EXTRAIT DU TEXTE:
+ + + + +

Certainement, saint Géraud me pardonne. Il aura compris que c’est un peu la mémoire de sa fameuse abbaye et du passé héroïque d’Aurillac qui contribuèrent à mon désappointement éphémère, devant une ville de bâtisse moderne, qui s’étalait à ma vue sous un ciel bas et sombre, avec des toits monotones, d’où n’émerge que le clocher de Notre-Dame-des-Neiges…

Ville d’aujourd’hui, d’hier, sans relief d’autrefois.

Car, de jadis, il ne demeure pas de vestiges.

Interrogez :

— … Les Anglais… les huguenots…

La réponse ne varie pas, revient devant chaque ruine de l’ancienne Haute-Auvergne ; souvenirs aigus encore, dont il semble qu’à peine la terreur s’efface ; et puis, la Révolution…

Mais surtout les Anglais, les huguenots — les z-huguenots, prononce-t-on…

Cependant, Aurillac n’est rien moins que terne, dans une situation splendide — qui se révèle à présent que le soleil a bien voulu luire, tout d’un coup — à l’entrée de la vallée de Mandailles — abritée des collines du bois de Lafage et du roc Castanet — en face de l’immense plaine mamelonnée, qui propage ses houles de terrain vers le Lot ; et, tournez-vous, c’est le puy Mary, qui, là-bas, là-haut, étage ses plans majestueux, arque sa double cime dans la nue… Et, entre cette plaine immense, comme la mer, d’un côté, à l’opposé la montagne qui se hausse et s’élance, cela ne manque pas de grandeur, cette ville-là, sans faste, prostrée en sujette, à la marge des monts dont l’indicible majesté s’étend sur elle.

+ + + + +

MATÉRIEL SOURCE:
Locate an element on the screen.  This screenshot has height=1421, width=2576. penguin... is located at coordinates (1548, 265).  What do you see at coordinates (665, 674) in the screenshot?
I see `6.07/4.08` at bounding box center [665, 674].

+ + + + +

TRAVAIL DEMANDÉ:
**1)** Dans l'extrait sur Aurillac, quel clocher est le seul à dépasser des toits de la ville ?
**2)** Écrivez la suite de l'extrait sur Aurillac, à partir de sa dernière phrase.
Le matériel n'est pas nécessaire ici.

LISTE DES RÉPONSES:
**1)** Celui de Notre-Dame-des-Neiges.

**2)**
Très simplement, en effet, Aurillac ne présente en édifices que des bâtiments officiels exigés d’un chef-lieu de préfecture.

Voici le Palais de Justice, d’architecture sévère, comme il convient à ce genre d’habitation : même, rien qu’à passer devant, tant la façade est revêche, on devinerait, je crois, que la personne qui habite derrière s’appelle la Loi ; elle possède pas mal d’immeubles, en France, où nul n’est censé l’ignorer. Heureux qui n’en franchit jamais le seuil ! Passons. Arrêtons-nous plutôt quelques instants dans le square agréablement planté qui occupe le milieu de la place, d’où nous pouvons examiner le clocher de l’église des Cordeliers, dite Notre-Dame-des-Neiges ; une cloche, sans doute trop grosse pour être suspendue à l’intérieur, était suspendue au dehors, au bout d’une charpente disposée pour ; comment ces messieurs du clergé satisferont-ils à la maligne curiosité des enfants, qui s’étonneront d’apercevoir dans les airs, la semaine sainte où les cloches vont à Rome, cette cloche impie ? Sans doute, ils seront embarrassés, autant que pour me renseigner sur cette Vierge dont s’enorgueillit Notre-Dame-des-Neiges — qui est une Vierge noire, trapue comme un bouddha, véritable idole hindoue, qu’on dirait en charbon. D’où proviennent ces négresses, fréquentes dans le diocèse ? J’ai interrogé quelques prêtres, feuilleté des livres ; ces statues auraient été rapportées de la Terre sainte, voilà toute la réponse.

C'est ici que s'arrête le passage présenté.